Sen. Ron Wyden, D-Ore., a longtime election and cybersecurity advocate, said that research helped pass that legislation.
“The Voting Village organizers performed a great public service and made a real difference in educating the public and Congress,” he said in an emailed statement.
“Their work was influential in the increased adoption of voting machines that produce auditable paper ballots, and my own work to draft the toughest election security legislation ever introduced,” he said.
But that same work provided ammunition for people who wanted to sow doubts about election integrity, said Matt Masterson, who was CISA’s top election cybersecurity official during the 2020 election and now works on election misinformation at Stanford University.
“The Voting Village served a necessary purpose,” he said. “They brought to the forefront the national security implications of election system vulnerabilities, though the way they went about it lessened the impact they could have had.”
That in turn paved the way for pro-Trump conspiracies to create “a perversion of election researchers’ work, in some cases careers, in pursuit of lies and what I would call the grift around the 2020 election,” Masterson said.
A week after the U.S. media called the election for Joe Biden but before then-President Donald Trump was permanently banned from Twitter for potential to incite violence over the results, Trump tweeted a video of NBC News’ coverage of the Voting Village, citing it as evidence that elections were untrustworthy.
Trump allies used election security researchers’ findings to try to overturn states’ results. Trump lawyer Sidney Powell cited Voting Village organizer Harri Hursti’s prior research in her unsuccessful lawsuits against Georgia and Michigan for what she claimed was “massive election fraud.”
Hursti said that wasn’t a fair representation of his work, and that Powell never contacted him.
“My work has been taken and just turned to something that it’s not, taken out of context,” he said. “They took our affidavits from other lawsuits, and then wrote in the text something we would never say, which was not backed by the affidavits,” he said.
Howard Kleinhendler, an attorney for Powell, said in an email that Hursti’s works were public, as they had been filed in other election suits, and “She did not require Mr. Hursti’s knowledge or consent” to use Hursti’s research in her filings.
Earlier this month, top election officials from each state gathered together for the first time since the start of the pandemic, at the annual National Association of Secretaries of State conference in Iowa.
In one area, a handful of cybersecurity experts volunteered Hacking Demystified, a mini Def Con, of their own. State officials could learn skills like how to pick locks — a favorite hacker tool for visualizing how to break into a system — and get a demonstration of what it looks like to work through a ransomware infection, Jack Cable, one of its organizers, said.
“It feels a lot different. It seems like secretaries recognized the value of security research.”
Def Con also resumed as an in-person conference this year after going remote in 2020. Instead of a host of experts, though, Hursti helmed the entire village himself, as most prominent researchers opted to stay home over coronavirus fears.

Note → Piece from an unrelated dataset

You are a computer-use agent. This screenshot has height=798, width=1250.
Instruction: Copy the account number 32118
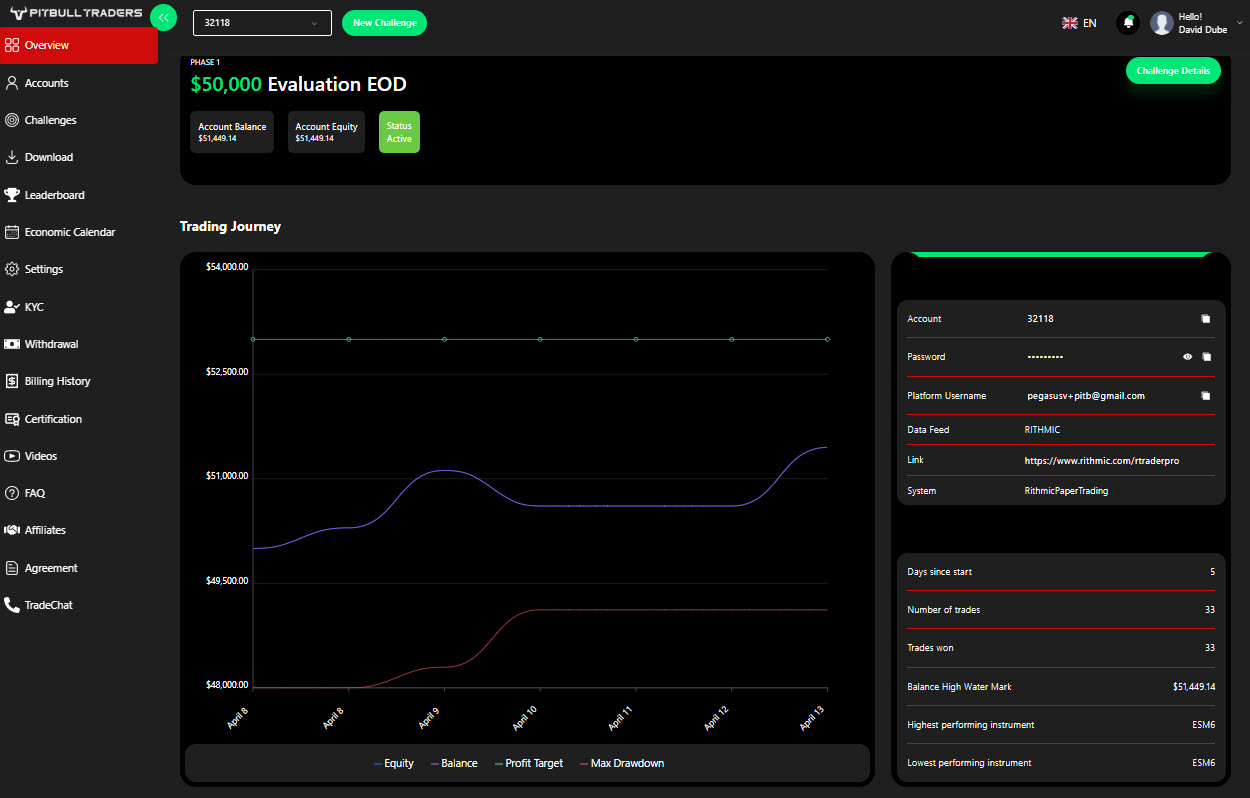click(x=1206, y=319)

He was angry that MyPillow CEO Mike Lindell, a prominent Trump-supporting election conspiracy theorist, planned to host a cybersecurity symposium to prove the election was hacked. (Lindell has since hosted the conference, and Hursti attended. Lindell did not actually provide such data.)
“Putting this together is very important, because for example there’s claims that there’s a secret algorithm in these machines,” Hursti said.
“This is a chance for people to rip it apart and find if there’s the algorithm,” he said. “This is for debunking the claims so people can see what is the truth.”